TEXT:
Herr Hauenstein, das Rückverfolgbarkeitssystem Track & Trace betrifft Oettinger Davidoff – obwohl Schweizer Unternehmen – sehr stark, da Sie ja in ganz Europa vertreten sind. Wie lief die Umsetzung?
Beat Hauenstein: Das stimmt, der „Compliant market access“, also ein gesetzeskonformer Marktzutritt ist der Schlüssel, damit wir überhaupt verkaufen können. Dank unserer durchdeklinierten Prozesse und den entsprechenden Systemen waren wir zum Stichtag im Mai parat.
War das teuer?
Hauenstein: Es war ein Riesenaufwand, zwischen drei und vier Millionen Franken, die wir investiert haben. Dazu kommen jährliche Kosten, die ebenfalls im tiefstelligen Millionenbereich liegen werden. Und das mit einem Null-Mehrwert für die Kunden. Das ist einfach eine politische Gängelei. Natürlich können wir die Kosten nicht auf die Kunden abwälzen, was natürlich auch ein Ziel der Regulierungen ist.
Wird wenigstens das erklärte Ziel von Track & Trace, den Schmuggel zu bekämpfen, erreicht?
Hauenstein: Den gibt es doch bei Zigarren gar nicht. Track & Trace hat damit zu tun, dass der Gesetzgeber nicht unterscheidet, was geraucht wird. Es gibt das Rauchen zur reinen Nikotinversorgung und den Genuss von Zigarren. Und während man bei Zigaretten die Kosten auf Milliarden-Stückzahlen umlegen kann, müssen wir Hersteller von handgemachten Zigarren die einzelnen Stücke teurer machen, um wenigstens einen Teil der Kosten wieder reinzubekommen. Da sind die Politiker weit übers Ziel hinausgeschossen.
Es stehen weitere Herausforderungen an. Was sind die operativen Herausforderungen fürs laufende Geschäftsjahr?
Hauenstein: Wir befinden uns in einem gesättigten Markt. Nach meiner Überzeugung ist das kein Wachstumsmarkt, aber es gibt hierzu auch andere Ansichten. Es geht darum, Anteile zu sichern und kontinuierlich auszubauen. Das ist schwieriger als früher. Damals markierte man Zielgruppen, die dann bespielt werden konnten. Heute stecken wir ein einem Verdrängungswettbewerb, und der Kunde entscheidet, was er kaufen möchte. Er wählt das Produkt, das ihm am ehesten zusagt – anhand von Qualität, Preis oder Geschmack.
Wenn Sie sagen, es gehe aktuell vor allem um Marktanteile – sehen Sie insgesamt eine Konzentration am Markt?
Hauenstein: Ein echtes Verschwinden habe ich bis jetzt nicht beobachtet. Aber es gibt Marken, die sich aus einzelnen Ländern zurückziehen, da sie die Komplexität der Vorschriften nicht mehr einhalten können.
Spüren Sie das?
Hauenstein: In den vergangenen fünf, sechs Jahren ist der Grad der Verzweiflung gestiegen. Und natürlich gab es Indikatoren, dass es nicht gut lief. Das reichte bis zum Risiko-behafteten Geschäftsmodell, dem Konsignationslager. Die Kunden bestellen, bezahlen aber erst, wenn sie die Ware tatsächlich verkaufen.

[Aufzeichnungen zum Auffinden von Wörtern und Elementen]
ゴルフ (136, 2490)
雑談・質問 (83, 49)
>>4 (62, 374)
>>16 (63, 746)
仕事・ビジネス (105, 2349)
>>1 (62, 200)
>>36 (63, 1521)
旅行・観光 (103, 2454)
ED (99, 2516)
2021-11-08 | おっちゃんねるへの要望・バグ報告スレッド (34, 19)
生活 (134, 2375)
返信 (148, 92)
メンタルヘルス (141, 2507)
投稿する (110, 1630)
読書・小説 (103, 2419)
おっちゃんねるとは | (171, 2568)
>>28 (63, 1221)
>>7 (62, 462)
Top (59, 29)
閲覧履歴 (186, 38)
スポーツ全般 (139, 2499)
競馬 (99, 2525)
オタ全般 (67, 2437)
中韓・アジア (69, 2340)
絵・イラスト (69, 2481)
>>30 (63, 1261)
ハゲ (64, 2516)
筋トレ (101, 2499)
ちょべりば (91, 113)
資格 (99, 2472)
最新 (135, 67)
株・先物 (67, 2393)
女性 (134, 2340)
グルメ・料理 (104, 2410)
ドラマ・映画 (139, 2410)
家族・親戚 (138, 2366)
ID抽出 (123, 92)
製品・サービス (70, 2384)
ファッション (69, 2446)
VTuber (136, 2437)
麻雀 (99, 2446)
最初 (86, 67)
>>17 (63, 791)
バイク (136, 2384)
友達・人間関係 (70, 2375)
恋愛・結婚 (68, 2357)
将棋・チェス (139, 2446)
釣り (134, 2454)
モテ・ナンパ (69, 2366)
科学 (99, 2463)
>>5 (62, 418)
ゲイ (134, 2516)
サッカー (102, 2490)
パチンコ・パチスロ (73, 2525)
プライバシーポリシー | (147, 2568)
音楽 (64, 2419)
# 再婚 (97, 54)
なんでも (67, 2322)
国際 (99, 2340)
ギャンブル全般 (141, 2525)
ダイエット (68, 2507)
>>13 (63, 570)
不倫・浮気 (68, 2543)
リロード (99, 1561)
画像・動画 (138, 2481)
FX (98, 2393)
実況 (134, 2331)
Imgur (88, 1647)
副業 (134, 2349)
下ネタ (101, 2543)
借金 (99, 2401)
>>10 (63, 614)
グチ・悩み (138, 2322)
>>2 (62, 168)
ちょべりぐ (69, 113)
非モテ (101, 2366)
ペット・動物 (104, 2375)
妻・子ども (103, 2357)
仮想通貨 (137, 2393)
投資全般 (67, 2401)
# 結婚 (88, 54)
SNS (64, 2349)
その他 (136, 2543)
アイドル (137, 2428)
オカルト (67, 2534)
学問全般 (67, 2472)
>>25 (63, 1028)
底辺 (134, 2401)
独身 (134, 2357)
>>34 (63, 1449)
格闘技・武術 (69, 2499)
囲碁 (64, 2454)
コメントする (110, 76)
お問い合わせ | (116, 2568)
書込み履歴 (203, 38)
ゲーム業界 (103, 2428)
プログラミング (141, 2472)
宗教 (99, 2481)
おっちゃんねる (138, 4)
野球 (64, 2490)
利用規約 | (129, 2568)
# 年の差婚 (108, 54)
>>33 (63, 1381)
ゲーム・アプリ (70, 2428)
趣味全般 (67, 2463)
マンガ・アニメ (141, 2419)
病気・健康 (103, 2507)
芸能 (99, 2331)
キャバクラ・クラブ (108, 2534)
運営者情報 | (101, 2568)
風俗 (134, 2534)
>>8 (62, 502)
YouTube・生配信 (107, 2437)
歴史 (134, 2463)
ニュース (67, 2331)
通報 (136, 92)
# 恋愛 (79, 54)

DEINE AUFGABE: Wie viel Geld hat Oettinger Davidoff laut dem Text in die Umsetzung von Track & Trace gesteckt?

ANTWORT UNTEN: Zwischen drei und vier Millionen Franken.